• Prompt
In the entries that follow, find the line containing "Screen dimensions: 454x264" and the line containing "Viewport: 906px width, 1132px", then retype exactly the lines from the first through the second, pictures excluded.

==== Study material

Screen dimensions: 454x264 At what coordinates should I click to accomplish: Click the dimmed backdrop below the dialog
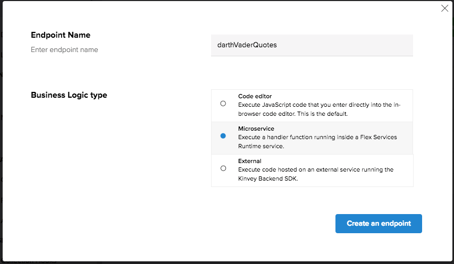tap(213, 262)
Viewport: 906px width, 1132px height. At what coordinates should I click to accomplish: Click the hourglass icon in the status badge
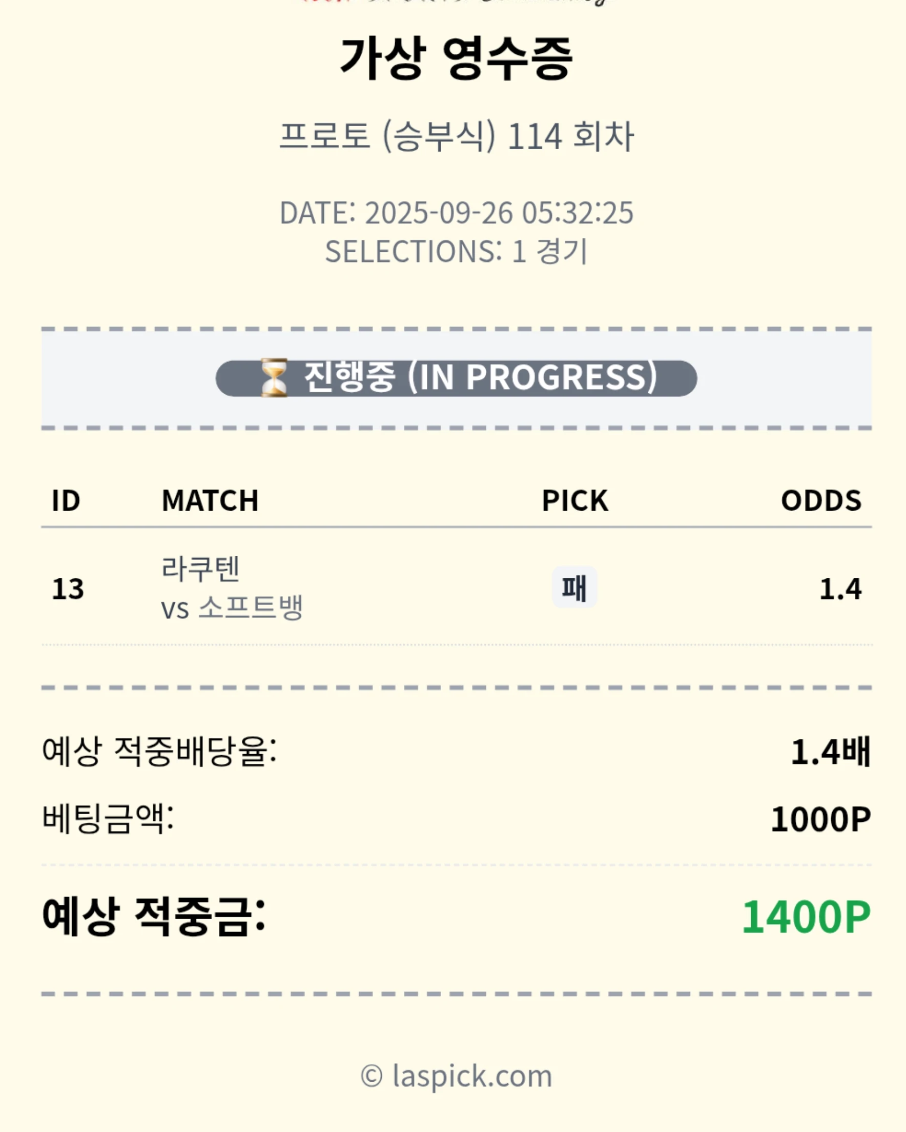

========
==== Study material

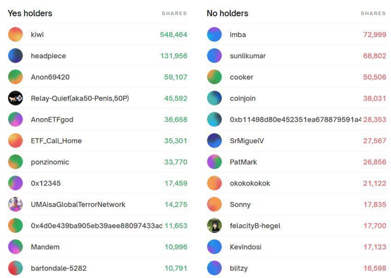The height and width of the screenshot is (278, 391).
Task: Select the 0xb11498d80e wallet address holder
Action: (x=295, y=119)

========
==== Study material

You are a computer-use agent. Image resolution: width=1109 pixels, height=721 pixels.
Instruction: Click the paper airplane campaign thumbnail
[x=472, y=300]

========

• Completed task
Screen dimensions: 454x264 At what coordinates should I click to accomplish: Click the dimmed backdrop below the dialog
tap(213, 262)
Viewport: 906px width, 1132px height. At what coordinates should I click to accomplish: Click the hourglass icon in the status badge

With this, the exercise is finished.